We have demonstrated a cold atom magnetic sensing technique using polarization gradient cooling (PGC) of cesium-133, achieving a sensitivity of approximately 550 pT/√Hz. This proof-of-concept system highlights the potential of spatially resolved magnetic field measurements, leveraging the high control and precision inherent in cold atom systems. The successful implementation of this approach paves the way for advancements in quantum sensing [16], where atomic magnetometers (AMs) can be integrated with enhanced spatial resolution and control. The results show magnetic field fluctuations within 1 nT with a spatial resolution of 1 cm.
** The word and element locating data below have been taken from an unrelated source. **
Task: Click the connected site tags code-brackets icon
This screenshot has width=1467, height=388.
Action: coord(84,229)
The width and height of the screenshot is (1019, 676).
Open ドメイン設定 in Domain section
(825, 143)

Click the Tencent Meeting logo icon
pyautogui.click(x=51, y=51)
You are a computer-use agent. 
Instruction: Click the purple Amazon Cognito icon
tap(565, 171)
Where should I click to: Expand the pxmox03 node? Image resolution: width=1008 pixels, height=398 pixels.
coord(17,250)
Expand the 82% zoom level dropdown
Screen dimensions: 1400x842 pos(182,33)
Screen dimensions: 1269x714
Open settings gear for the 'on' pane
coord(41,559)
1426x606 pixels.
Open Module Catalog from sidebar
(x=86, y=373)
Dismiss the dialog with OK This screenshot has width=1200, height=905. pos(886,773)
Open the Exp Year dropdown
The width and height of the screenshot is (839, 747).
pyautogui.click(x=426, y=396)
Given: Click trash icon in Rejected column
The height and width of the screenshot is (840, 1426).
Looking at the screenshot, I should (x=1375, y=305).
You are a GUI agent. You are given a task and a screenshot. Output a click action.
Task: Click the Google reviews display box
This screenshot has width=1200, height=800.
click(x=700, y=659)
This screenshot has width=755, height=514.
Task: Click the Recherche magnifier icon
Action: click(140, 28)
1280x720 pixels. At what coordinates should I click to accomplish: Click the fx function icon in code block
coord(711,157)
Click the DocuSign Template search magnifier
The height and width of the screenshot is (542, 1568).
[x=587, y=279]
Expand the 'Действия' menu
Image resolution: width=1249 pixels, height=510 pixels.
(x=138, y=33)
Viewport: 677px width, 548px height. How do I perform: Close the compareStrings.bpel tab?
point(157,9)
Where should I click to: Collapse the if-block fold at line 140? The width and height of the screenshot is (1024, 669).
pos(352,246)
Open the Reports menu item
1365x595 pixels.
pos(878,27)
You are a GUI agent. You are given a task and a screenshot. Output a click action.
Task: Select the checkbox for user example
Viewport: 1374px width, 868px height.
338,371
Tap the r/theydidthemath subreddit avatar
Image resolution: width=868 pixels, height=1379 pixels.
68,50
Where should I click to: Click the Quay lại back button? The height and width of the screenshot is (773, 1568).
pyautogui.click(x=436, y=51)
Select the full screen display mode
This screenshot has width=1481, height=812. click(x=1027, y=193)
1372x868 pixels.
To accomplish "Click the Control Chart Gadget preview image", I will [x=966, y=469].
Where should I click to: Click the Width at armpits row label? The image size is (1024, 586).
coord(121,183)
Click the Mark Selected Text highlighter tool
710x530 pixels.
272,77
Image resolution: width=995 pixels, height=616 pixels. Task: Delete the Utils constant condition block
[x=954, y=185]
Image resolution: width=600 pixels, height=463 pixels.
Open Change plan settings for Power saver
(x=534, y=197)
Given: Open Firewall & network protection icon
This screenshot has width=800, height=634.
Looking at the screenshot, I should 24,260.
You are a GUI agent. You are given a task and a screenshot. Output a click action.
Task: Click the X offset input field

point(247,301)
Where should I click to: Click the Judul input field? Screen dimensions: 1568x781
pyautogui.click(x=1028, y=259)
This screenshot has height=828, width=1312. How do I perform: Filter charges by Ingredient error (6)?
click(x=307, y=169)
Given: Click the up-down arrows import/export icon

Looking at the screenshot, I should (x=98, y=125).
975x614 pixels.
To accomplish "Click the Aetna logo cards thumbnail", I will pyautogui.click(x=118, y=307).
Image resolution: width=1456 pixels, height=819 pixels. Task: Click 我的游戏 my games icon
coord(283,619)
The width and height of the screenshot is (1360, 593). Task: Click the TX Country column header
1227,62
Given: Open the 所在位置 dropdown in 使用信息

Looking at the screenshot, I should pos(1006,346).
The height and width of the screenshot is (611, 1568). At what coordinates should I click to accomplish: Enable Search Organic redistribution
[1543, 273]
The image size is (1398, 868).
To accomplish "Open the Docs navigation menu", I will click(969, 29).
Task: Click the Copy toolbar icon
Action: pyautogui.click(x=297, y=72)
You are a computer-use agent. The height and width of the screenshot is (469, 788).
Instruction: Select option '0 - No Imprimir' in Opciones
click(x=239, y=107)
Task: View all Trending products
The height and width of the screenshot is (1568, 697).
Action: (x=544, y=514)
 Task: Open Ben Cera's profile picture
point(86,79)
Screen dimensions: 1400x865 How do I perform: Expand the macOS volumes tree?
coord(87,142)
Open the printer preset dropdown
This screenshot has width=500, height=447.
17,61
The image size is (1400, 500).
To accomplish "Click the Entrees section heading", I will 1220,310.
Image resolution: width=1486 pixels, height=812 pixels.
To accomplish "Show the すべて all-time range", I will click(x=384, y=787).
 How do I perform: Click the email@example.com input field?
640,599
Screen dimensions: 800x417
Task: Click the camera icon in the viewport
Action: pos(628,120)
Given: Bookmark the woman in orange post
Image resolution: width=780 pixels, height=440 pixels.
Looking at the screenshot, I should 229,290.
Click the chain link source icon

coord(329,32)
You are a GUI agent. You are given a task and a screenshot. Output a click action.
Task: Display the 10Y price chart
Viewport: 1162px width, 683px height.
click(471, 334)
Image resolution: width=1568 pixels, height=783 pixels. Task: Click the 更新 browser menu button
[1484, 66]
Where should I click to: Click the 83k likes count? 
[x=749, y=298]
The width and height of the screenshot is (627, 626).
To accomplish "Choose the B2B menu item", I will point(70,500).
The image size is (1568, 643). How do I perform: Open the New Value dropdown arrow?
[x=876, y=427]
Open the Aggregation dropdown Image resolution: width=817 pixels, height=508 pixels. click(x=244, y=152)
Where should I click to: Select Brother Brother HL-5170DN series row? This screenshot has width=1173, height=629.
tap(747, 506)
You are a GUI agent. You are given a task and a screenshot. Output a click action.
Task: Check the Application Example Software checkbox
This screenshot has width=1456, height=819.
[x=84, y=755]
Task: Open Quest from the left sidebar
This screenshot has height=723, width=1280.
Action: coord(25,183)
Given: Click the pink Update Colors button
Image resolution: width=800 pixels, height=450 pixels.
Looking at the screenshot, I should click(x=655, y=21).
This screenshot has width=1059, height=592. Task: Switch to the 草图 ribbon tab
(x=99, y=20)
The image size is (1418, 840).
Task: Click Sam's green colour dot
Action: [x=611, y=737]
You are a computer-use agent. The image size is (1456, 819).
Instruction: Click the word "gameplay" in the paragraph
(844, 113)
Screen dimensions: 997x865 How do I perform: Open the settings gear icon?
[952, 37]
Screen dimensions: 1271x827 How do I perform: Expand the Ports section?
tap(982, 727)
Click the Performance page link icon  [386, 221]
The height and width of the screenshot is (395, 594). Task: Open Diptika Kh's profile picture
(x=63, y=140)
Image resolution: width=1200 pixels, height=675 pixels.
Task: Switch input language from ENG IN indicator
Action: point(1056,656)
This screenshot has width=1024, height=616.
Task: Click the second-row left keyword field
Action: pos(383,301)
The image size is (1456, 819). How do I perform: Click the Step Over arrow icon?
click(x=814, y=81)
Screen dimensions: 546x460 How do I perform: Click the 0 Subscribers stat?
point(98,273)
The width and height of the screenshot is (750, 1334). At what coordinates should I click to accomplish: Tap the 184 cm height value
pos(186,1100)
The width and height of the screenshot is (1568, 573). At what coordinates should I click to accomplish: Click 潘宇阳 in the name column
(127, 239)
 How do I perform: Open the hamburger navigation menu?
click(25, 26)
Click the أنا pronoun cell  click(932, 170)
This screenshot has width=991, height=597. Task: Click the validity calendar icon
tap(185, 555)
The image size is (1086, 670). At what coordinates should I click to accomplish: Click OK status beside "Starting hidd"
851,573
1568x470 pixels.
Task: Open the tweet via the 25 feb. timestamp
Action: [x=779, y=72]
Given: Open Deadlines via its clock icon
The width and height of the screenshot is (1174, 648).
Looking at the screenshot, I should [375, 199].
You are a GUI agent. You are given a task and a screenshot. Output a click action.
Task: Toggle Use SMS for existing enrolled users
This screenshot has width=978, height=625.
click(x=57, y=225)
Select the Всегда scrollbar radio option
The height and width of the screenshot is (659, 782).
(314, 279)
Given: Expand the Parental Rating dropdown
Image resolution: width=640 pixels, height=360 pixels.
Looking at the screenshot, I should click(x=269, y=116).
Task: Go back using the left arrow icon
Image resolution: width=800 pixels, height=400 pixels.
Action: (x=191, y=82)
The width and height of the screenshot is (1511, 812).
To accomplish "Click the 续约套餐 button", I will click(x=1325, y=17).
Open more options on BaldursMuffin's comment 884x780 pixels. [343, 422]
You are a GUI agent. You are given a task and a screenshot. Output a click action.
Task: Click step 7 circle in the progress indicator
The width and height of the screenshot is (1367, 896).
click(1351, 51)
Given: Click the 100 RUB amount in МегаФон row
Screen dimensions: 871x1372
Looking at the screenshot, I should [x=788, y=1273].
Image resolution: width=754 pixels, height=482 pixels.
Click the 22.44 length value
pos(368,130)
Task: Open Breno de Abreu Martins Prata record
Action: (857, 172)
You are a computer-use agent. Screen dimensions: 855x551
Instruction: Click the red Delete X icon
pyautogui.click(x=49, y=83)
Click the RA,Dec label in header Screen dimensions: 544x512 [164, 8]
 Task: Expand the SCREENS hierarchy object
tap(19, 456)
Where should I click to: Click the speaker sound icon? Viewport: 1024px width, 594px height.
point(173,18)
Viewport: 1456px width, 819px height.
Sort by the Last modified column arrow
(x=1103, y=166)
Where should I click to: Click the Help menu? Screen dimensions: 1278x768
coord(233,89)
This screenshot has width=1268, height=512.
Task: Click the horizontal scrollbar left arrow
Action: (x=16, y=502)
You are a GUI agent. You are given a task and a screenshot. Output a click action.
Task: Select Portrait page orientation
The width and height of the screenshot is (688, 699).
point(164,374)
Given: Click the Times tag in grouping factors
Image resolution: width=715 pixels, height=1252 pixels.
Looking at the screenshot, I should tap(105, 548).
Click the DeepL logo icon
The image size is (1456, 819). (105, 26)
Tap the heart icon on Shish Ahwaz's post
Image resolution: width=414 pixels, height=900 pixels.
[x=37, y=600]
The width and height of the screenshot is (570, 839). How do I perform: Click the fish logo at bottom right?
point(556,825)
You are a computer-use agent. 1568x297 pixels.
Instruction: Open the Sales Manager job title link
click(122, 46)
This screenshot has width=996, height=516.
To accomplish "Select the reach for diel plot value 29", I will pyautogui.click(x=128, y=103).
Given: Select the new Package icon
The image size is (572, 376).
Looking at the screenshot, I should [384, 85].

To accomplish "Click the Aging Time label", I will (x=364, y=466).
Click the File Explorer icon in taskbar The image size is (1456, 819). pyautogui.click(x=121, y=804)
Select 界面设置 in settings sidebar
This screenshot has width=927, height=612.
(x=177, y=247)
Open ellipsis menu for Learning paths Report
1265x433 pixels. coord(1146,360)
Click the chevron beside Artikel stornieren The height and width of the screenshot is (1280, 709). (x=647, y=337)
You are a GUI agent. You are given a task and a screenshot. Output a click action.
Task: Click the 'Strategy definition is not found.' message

The uncertainty in these measurements is of the order of 1.24 × 10⁻¹⁶, ensuring reliable and precise spatially resolved magnetic field mapping and offering new opportunities for highly sensitive, spatially resolved measurements of magnetic fields. Moreover, this system holds potential for miniaturization in the future, focusing on magnetic sensing measurements with reduced size and improved portability. The measurement relies on detecting the Zeeman shift due to magnetic field inhomogeneity, which remains unchanged regardless of system size. Future miniaturization efforts could leverage advanced techniques such as miniature laser cooling setups, compact vacuum chambers, and optimized optical configurations. These modifications would enable precise magnetic field measurements over a corresponding region while significantly reducing the overall physical footprint of the system. Importantly, the core measurement principles—including the detection of the Zeeman shift as an indicator of magnetic field variations—would remain unchanged.